There are some obstacles, starting with the fact that construction on the Blue Line station won’t begin for another year or so. Prospective tenants might be excited about the combination of high-tech rail and ethnic charm, but could be put off with the prospect of construction going on right in front of them.

Attracting an architectural firm or Internet start-up to what would be an open, airy space with lots of classic charm is feasible, but until a tenant commits, figuring out how to retrofit the building might be hard.

“It could be a very good idea,” Louie said. “But an astute developer probably would want to have a tenant in hand before putting too much money in the property.”

The family began here in 1916, when Santo Cambianica came to Los Angeles from northern Italy.
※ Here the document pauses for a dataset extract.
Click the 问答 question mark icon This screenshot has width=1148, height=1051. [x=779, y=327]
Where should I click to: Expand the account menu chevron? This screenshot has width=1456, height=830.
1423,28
At the time, Southern California had around 40,000 acres of vineyards, more than present-day Sonoma County.

Not having the space to grow his own grapes, Cambianica contracted with dozens of local vineyards. Prohibition decimated the wine industry, but he secured a contract with the Catholic Church to provide sacramental wine, which today makes up about 15 percent of San Antonio’s output.

His nephew Stephano Riboli took over the business in the mid-1930s and began to expand it. Along with selling its own product, the winery distributes wines for 50 other labels in Southern California.

San Antonio wine is all handmade at the downtown winery, a seven-acre facility that produces 5 million bottles of wine a year under seven family labels.

Stephano, 79, and wife Maddalena, 78, still work in the business, but much of the day-to-day operations are handled by their three children: Santo, Steve and Cathy, who oversee the production and retail aspects of the business, along with running the always-packed restaurant. Santo’s son Anthony has a master’s degree in wine-making and represents the fourth generation to carry on the tradition.

Beginning in the early ’80s, the family began to expand the business further. For the first time, they purchased vineyards, in Monterey, Napa, Santa Barbara and San Luis Obispo, although the bulk of their grapes are still bought from independent producers.

Although Riboli declined to reveal financials, he said revenues have grown between 10 percent and 15 percent a year for the past 15 years. “(Southern California) is the largest wine-drinking population in the country, maybe in the world,” he said. “Wine drinking has just taken off.”

The decision to go into the real estate business was made 15 years ago as a way to hedge against economic fluctuations as the family got bigger. Riboli real estate projects include a 45,000-square-foot mixed-use retail space in Old Town Pasadena on Colorado Boulevard and 60,000 square feet of loft space along the L.A. River.

“The secret to an Italian’s survival is diversification,” Steve Riboli said. “This just helps to make sure success spreads. It’s a nice kind of a virus.”